Advances in Artificial Neural Systems

Volume 2015 (2015), Article ID 157983, 8 pages

http://dx.doi.org/10.1155/2015/157983

## Generalisation over Details: The Unsuitability of Supervised Backpropagation Networks for Tetris

School of Engineering and ICT, University of Tasmania, Private Bag 87, Sandy Bay, TAS 7001, Australia

Received 19 January 2015; Accepted 1 April 2015

Academic Editor: Matt Aitkenhead

Copyright © 2015 Ian J. Lewis and Sebastian L. Beswick. This is an open access article distributed under the Creative Commons Attribution License, which permits unrestricted use, distribution, and reproduction in any medium, provided the original work is properly cited.

#### Abstract

We demonstrate the unsuitability of Artificial Neural Networks (ANNs) to the game of Tetris and show that their great strength, namely, their ability of generalization, is the ultimate cause. This work describes a variety of attempts at applying the Supervised Learning approach to Tetris and demonstrates that these approaches (resoundedly) fail to reach the level of performance of hand-crafted Tetris solving algorithms. We examine the reasons behind this failure and also demonstrate some interesting auxiliary results. We show that training a separate network for each Tetris piece tends to outperform the training of a single network for all pieces; training with randomly generated rows tends to increase the performance of the networks; networks trained on smaller board widths and then extended to play on bigger boards failed to show any evidence of learning, and we demonstrate that ANNs trained via Supervised Learning are ultimately ill-suited to Tetris.

#### 1. Introduction

Tetris, created by Pajitnov for the* Elektronika-60* machine in 1984 [1], is one of the most continuously popular video games of all time [2]. While many versions of the game have incorporated hand-crafted AI opponents, research has also been performed into applying biologically inspired methods such as Artificial Neural Networks (ANNs) to the problem.

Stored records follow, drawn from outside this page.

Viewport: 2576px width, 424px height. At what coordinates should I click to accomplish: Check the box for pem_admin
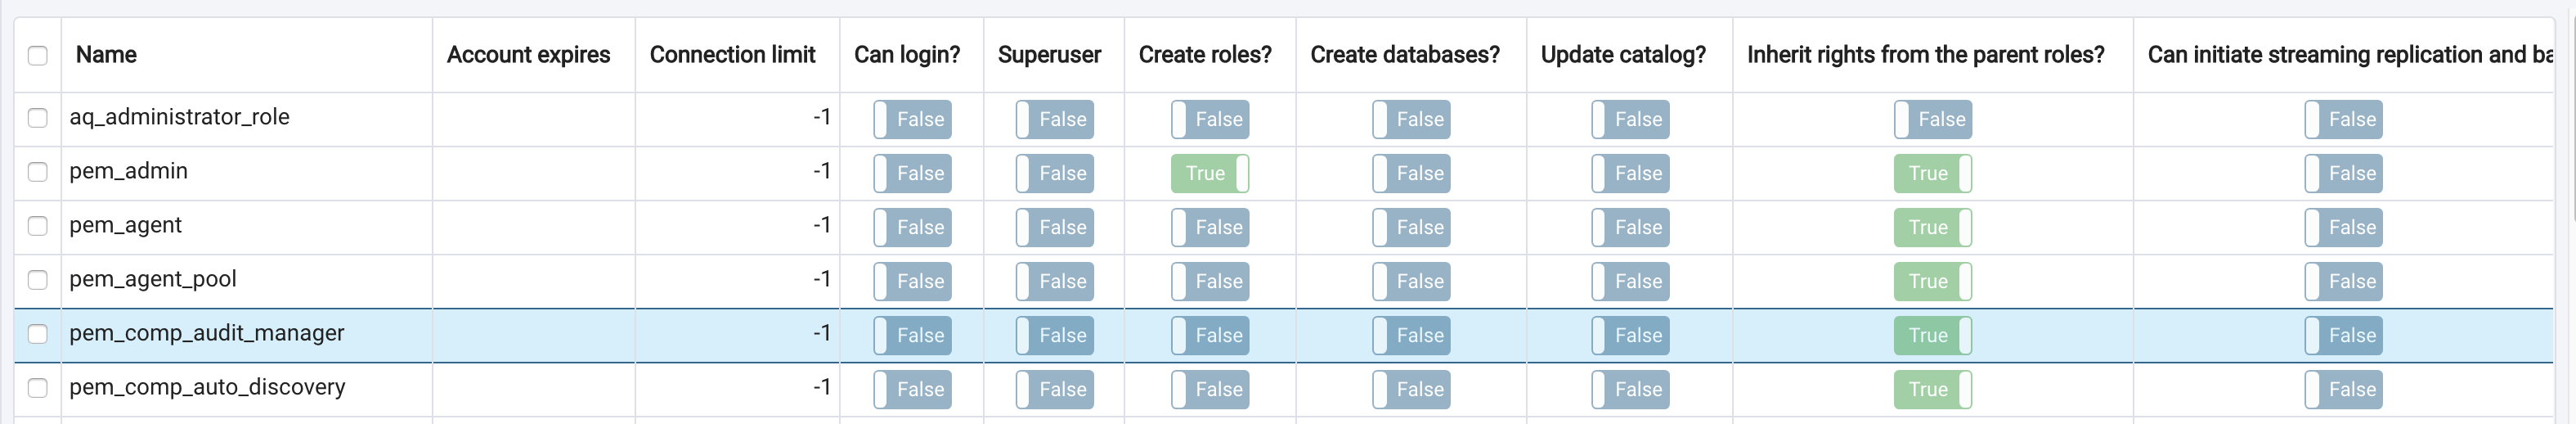pos(38,172)
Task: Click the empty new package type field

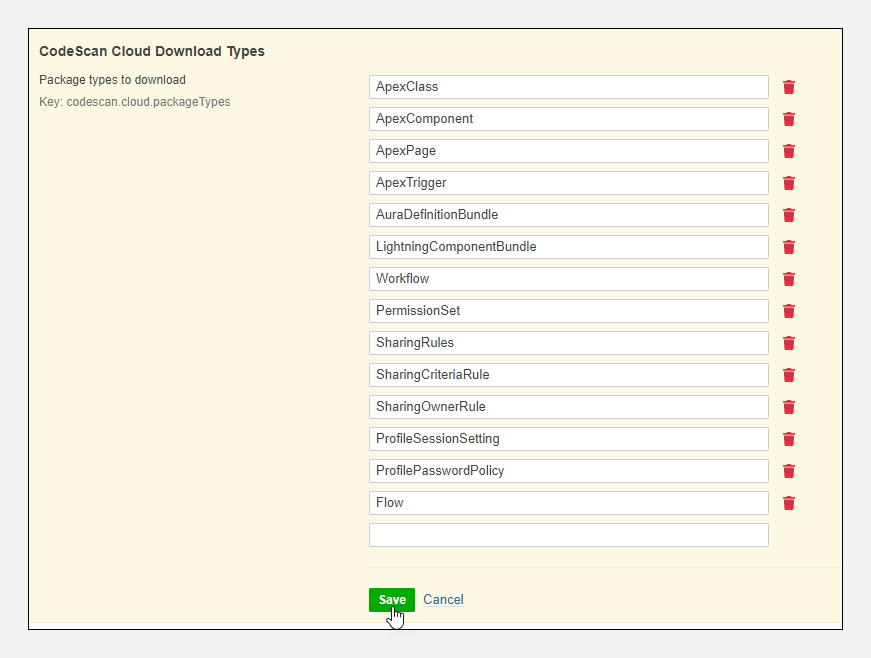Action: 568,535
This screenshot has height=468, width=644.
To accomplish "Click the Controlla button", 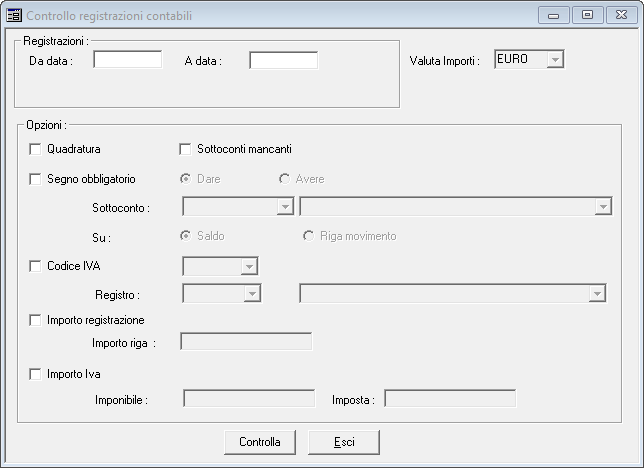I will [x=260, y=442].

ANNs, as first developed by McCulloch and Pitts [3], are a network of neurons [4], called nodes, that each fires when the sum of their inputs exceeds a certain threshold value. The simplest type of ANN is the single-layer feedforward network (perceptron network), in which every input is directly connected to every output.

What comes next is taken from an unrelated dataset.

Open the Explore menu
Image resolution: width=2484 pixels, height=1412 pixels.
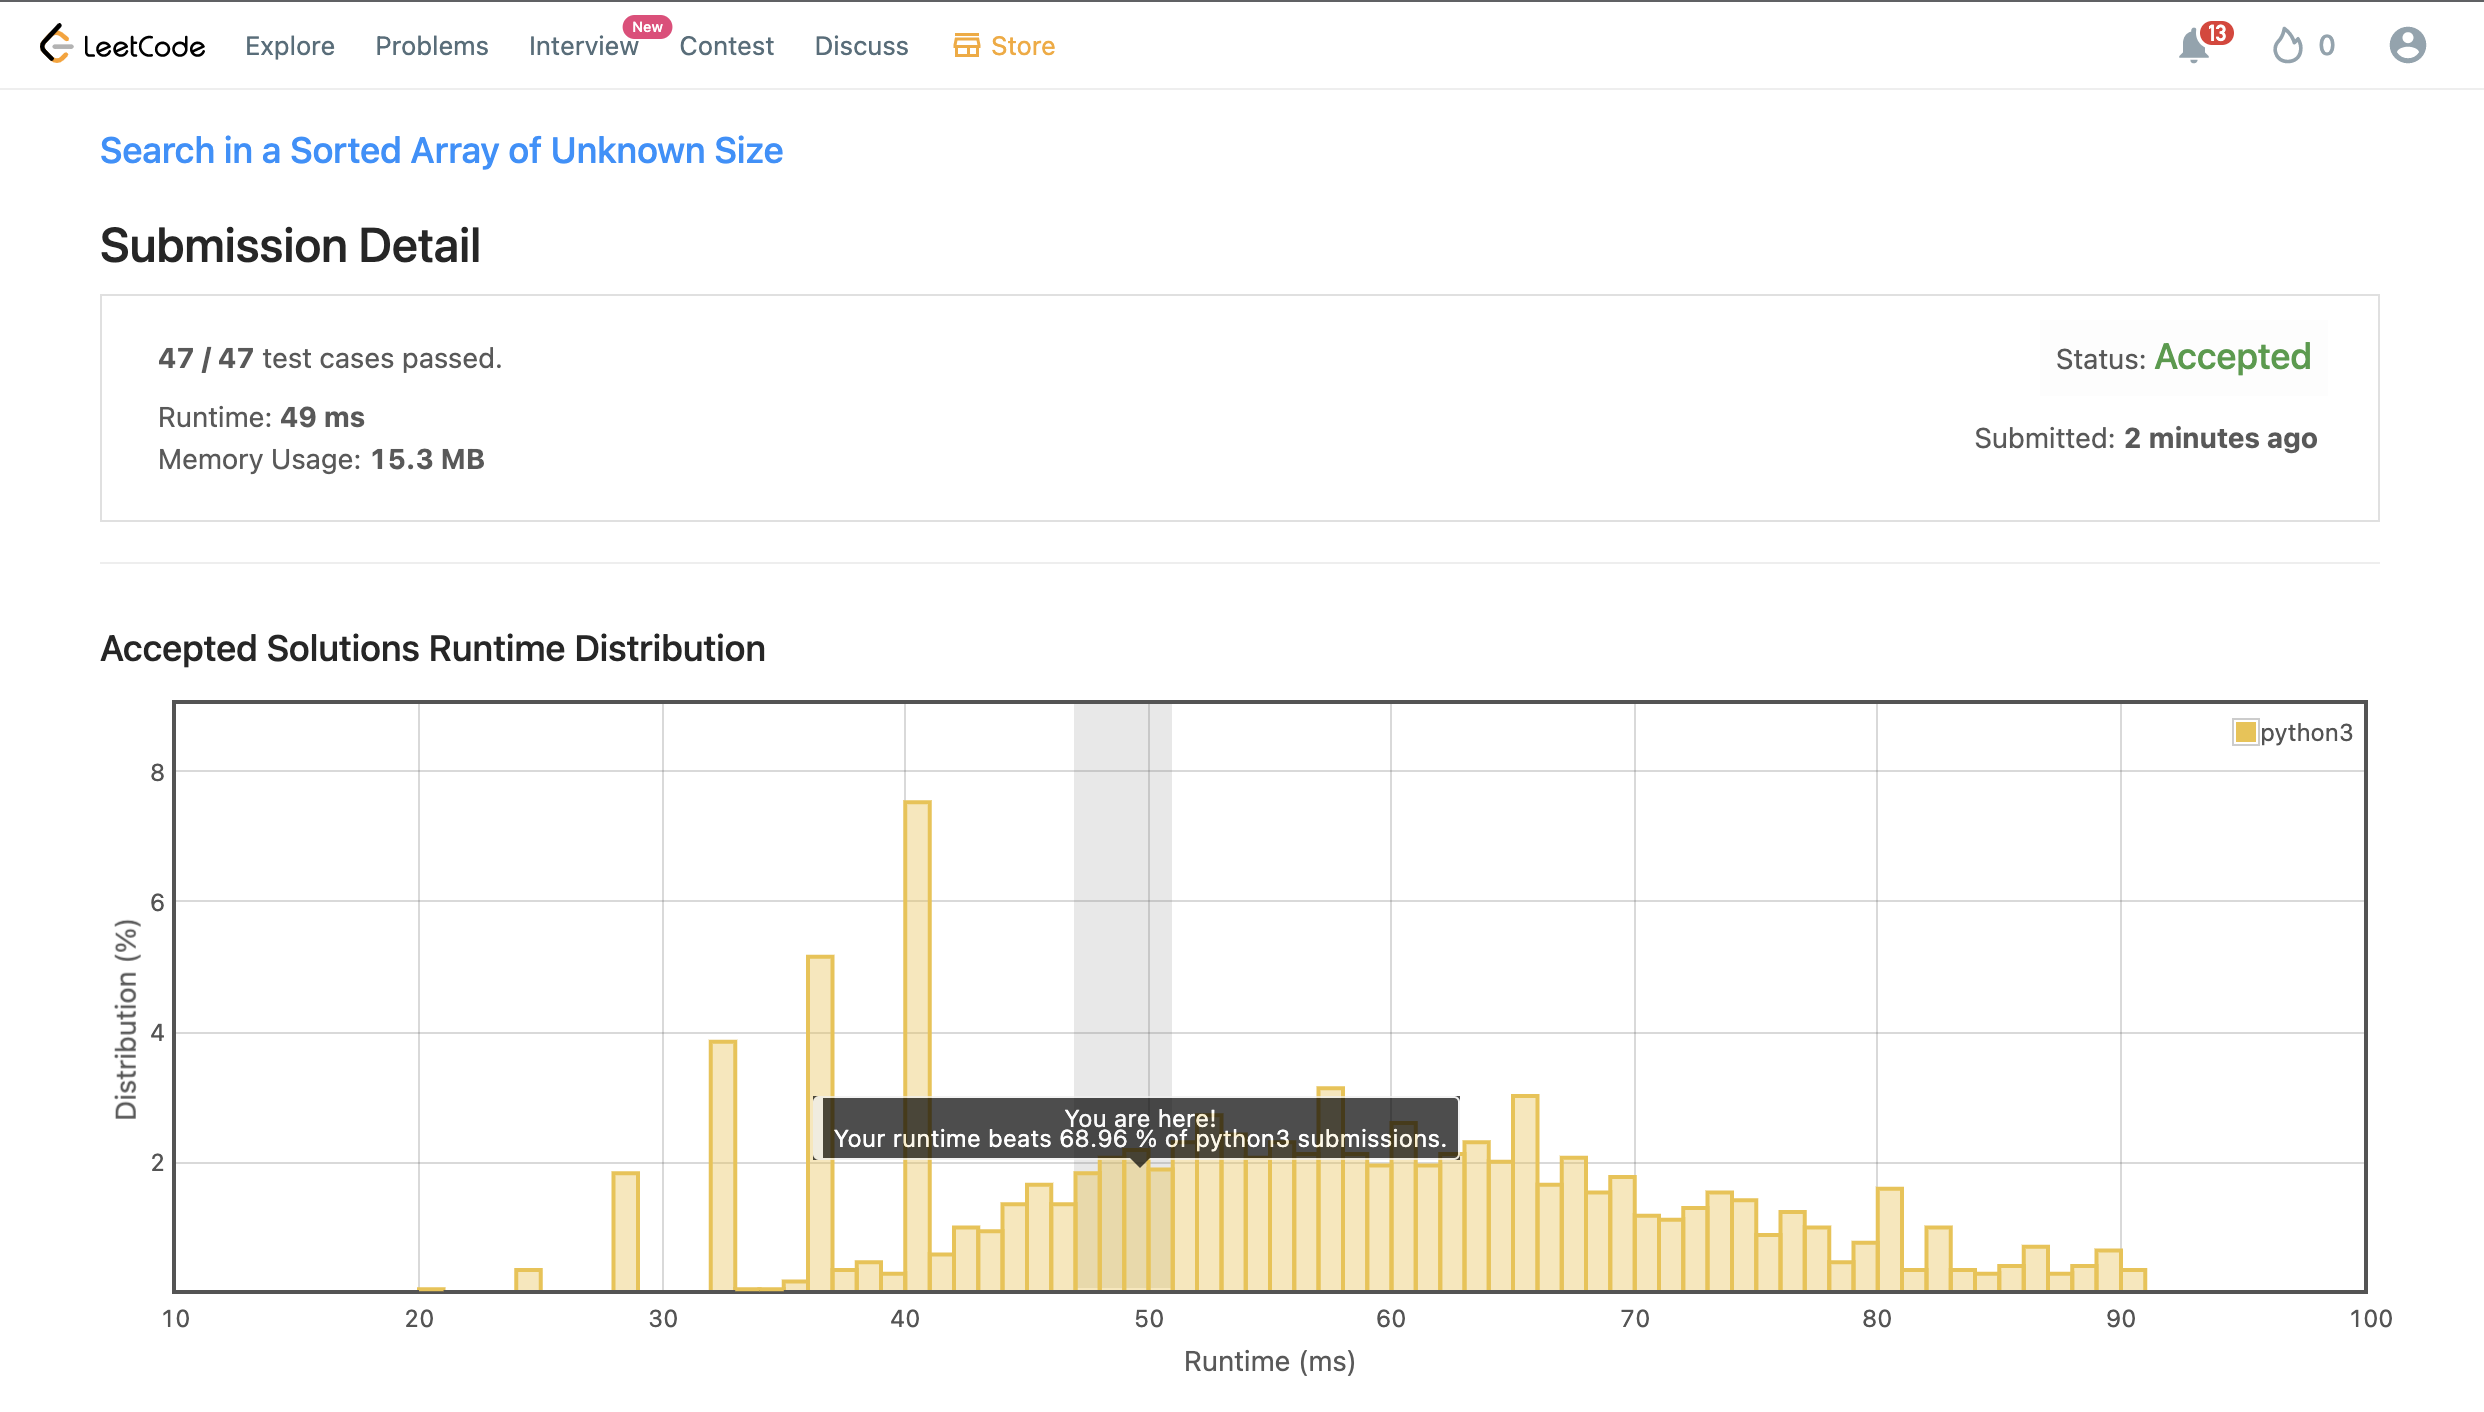290,46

It was realised that perceptron networks cannot be used to solve complex problems [3, 4]; however, this can be overcome by adding extra layers of neurons to the network, and connecting every neuron in each layer to every neuron in the next layer to create multilayer feed-forward ANNs.

Backpropagation, first developed by Bryson and Ho [5], is the most common learning method in multilayer feedforward ANNs [4]. Backpropagation networks differ from perceptron networks in that, after the output is assessed, the net error is calculated and individual neurons are rewarded or punished depending on how much they contributed to the error. This procedure is performed after every epoch, and is a training technique known as Supervised Learning (SL). ANNs have been used to successfully solve problems that are trivial to humans but typically difficult to approach algorithmically, such as classification [6].

Every Tetris game must terminate at some point; it is statistically impossible to continue playing for an infinite amount of time, as a nontessellatable alternating sequence of S and Z pieces is inevitable (however, as the piece sequence must in be reality generated pseudorandomly, it is extremely unlikely that this sequence will be generated in practice) [7]. Farias and Roy [8] state that it would be possible to use dynamic programming to find an optimal strategy for Tetris but that it would be computationally infeasible due to the large state space of the game.

Breukelaar et al. [9] proved that even if the entire piece sequence is known in advance, Tetris is NP-complete. Importantly, they suggest that it is computationally unfeasible to compute the entire set of state spaces algorithmically and this justifies the use of machine learning approaches to approximate solutions to the optimal policy. To date, such research has been primarily focused on the Reinforcement Learning (RL) approach or on restricted versions of the game (see Section 2.2).

In this paper, we attempt to train an ANN using Supervised Learning to play Tetris successfully. A number of strategies are considered, including training separate networks for each piece, adding random rows to the training set, and training the networks on a board of reduced width.

#### 2. Background

The gameplay of Tetris consists of a random sequence of pieces that gradually fall down a gridded board at a rate of one square per game cycle. The pieces are all seven possible/Tetrominoes/: polyominoes that contain exactly four squares [10]. In standard Tetris, the set of Tetrominoes are created from exactly four squares and follow the standard naming scheme as shown in Figure 1.